To cook delicious vermicelli, the cook often prepares the fish sauce in a rather complicated process. The fish sauce is cooked and filtered to get clear water. The next step is to use this water to cook with eggplant and lemongrass for a certain amount of time.
Finally, the cook adds coconut water to make the broth sweeter and clearer.
Served with the noodle soup are boiled snakehead fish, meat separated and boned; boiled shrimp, shell removed; and sliced roast pork - a familiar Chinese dish that is also prepared quite elaborately.
Fish noodle soup served with fatty roast pork. (Photo: Hong Dat/VNA)
In Bac Lieu, the noodle soup has snakehead fish, shrimp and pork belly in addition to the ingredients. The broth is made from fish sauce mixed with rice powder, of course, the flavor of eggplant is indispensable, and there is also coconut water, creating a unique flavor.
Bac Lieu's specialty noodle dish has sweet, fragrant, hot broth, served with noodles containing snakehead fish, pork belly, shrimp and vegetables, thinly sliced banana blossom, bean sprouts, chives, and raw vegetables, easily conquering diners.
In Go Quao district, Kien Giang province, Khmer people call vermicelli with eggplant soup "the best vermicelli." This dish usually uses fish or eel cooked until soft to get the broth, the fish is boneless, the broth is seasoned with salt, chili, lemongrass... and two indispensable seasonings are eggplant soup and fish sauce.
The broth after seasoning will become a broth with a unique, attractive flavor of the eggplant, not mixed with any other spices.
Go Quao vermicelli with eggplant would be less delicious if it lacked ingredients.
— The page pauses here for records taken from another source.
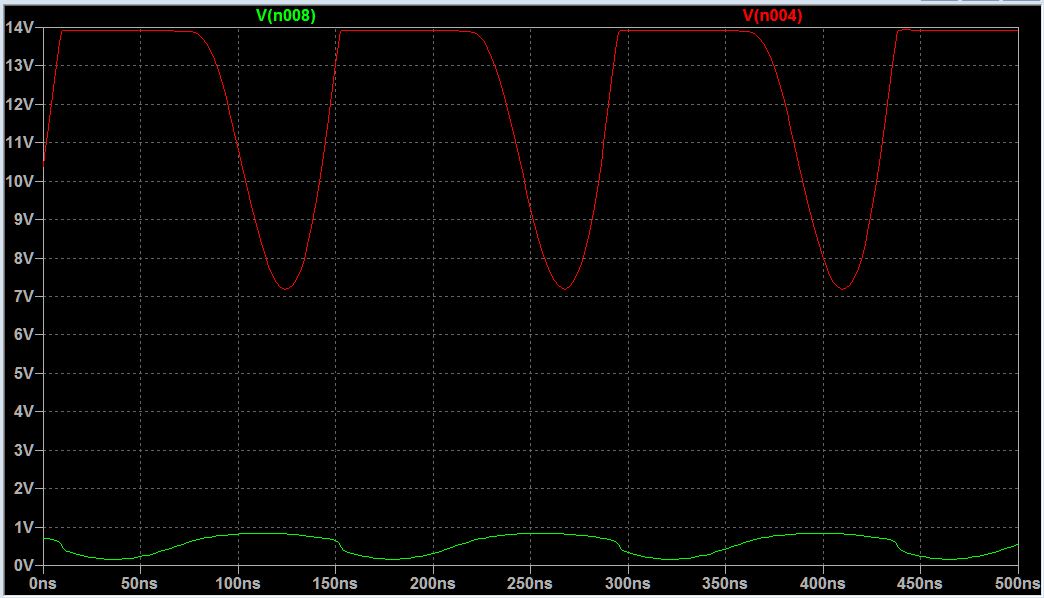Click the red trace start point at 0ns
Image resolution: width=1044 pixels, height=598 pixels.
click(43, 161)
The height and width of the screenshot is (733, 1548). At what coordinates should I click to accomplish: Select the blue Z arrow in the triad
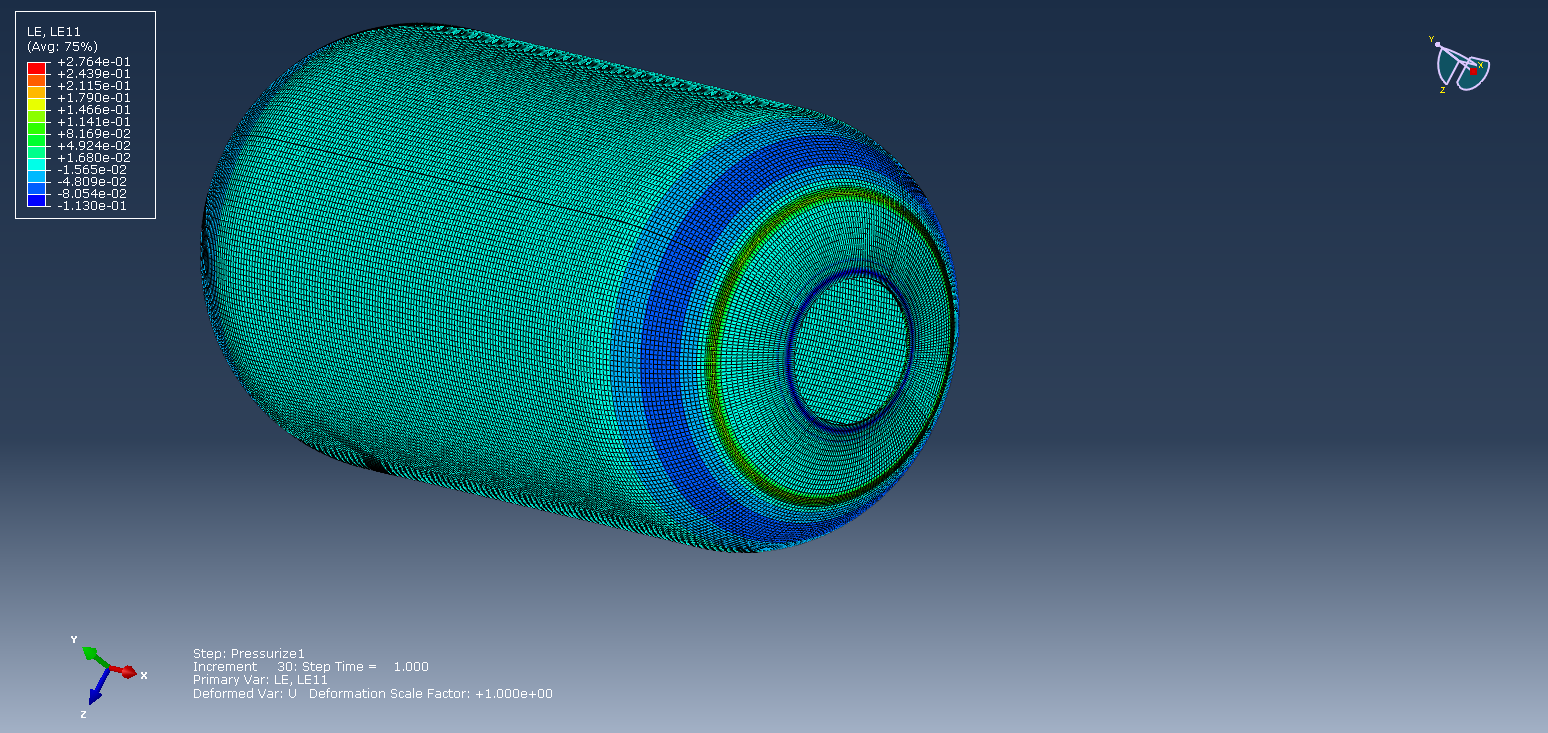[95, 690]
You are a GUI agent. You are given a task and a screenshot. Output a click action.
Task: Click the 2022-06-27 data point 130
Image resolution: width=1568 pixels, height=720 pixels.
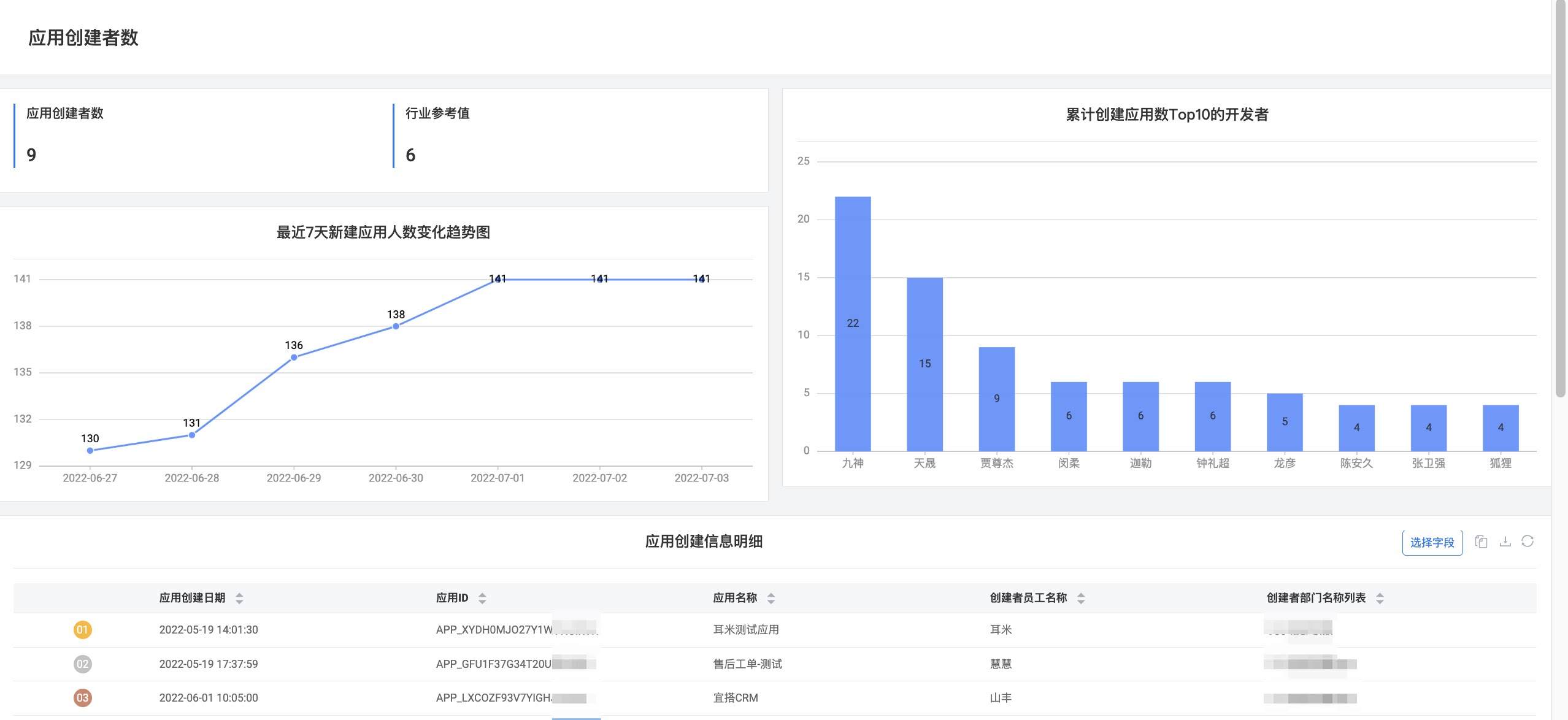tap(90, 450)
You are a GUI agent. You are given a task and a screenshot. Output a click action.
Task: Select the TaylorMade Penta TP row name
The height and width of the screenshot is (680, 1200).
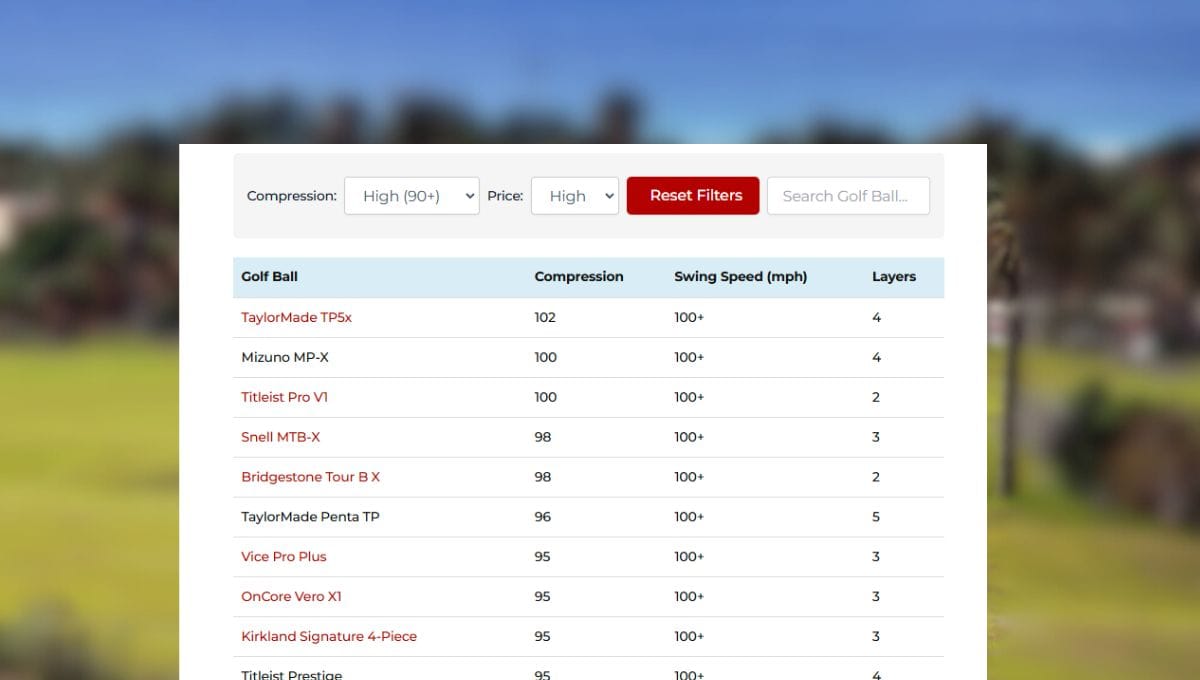[310, 517]
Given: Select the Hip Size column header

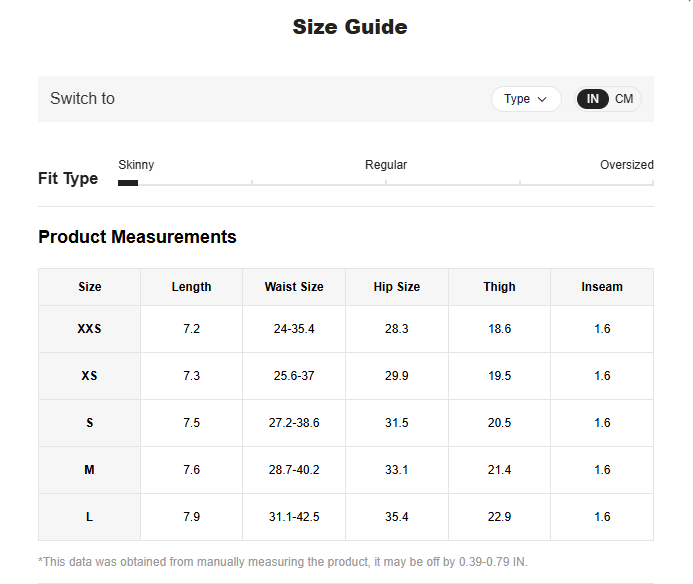Looking at the screenshot, I should click(397, 287).
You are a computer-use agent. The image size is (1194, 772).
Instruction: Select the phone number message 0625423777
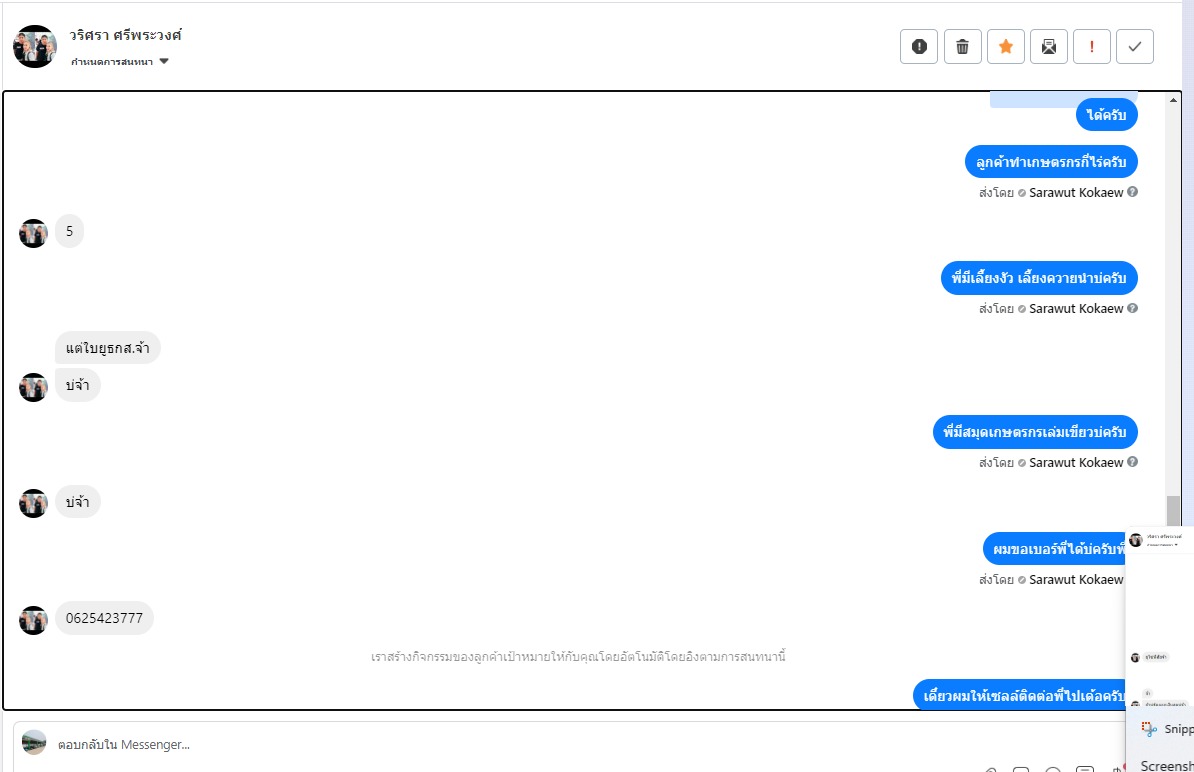pos(104,618)
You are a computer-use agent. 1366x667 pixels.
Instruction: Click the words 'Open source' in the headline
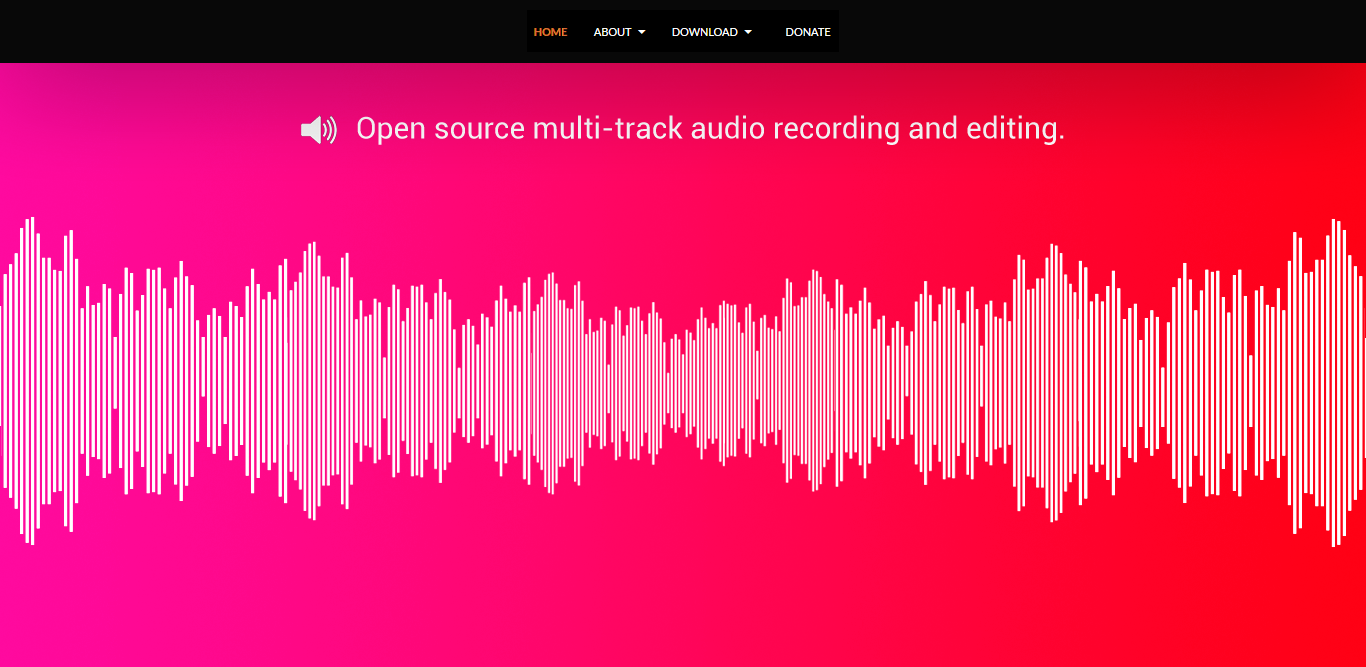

In addition to pork belly, it can also be served with fish cakes and roast pork. The vegetables that play an important role in this vermicelli dish are shredded water spinach, young banana blossom, chives, herbs...
This rustic country dish with its unique, mild, and refreshing aroma of eggplant is truly a specialty that tourists must try if they have the opportunity to travel to the West./.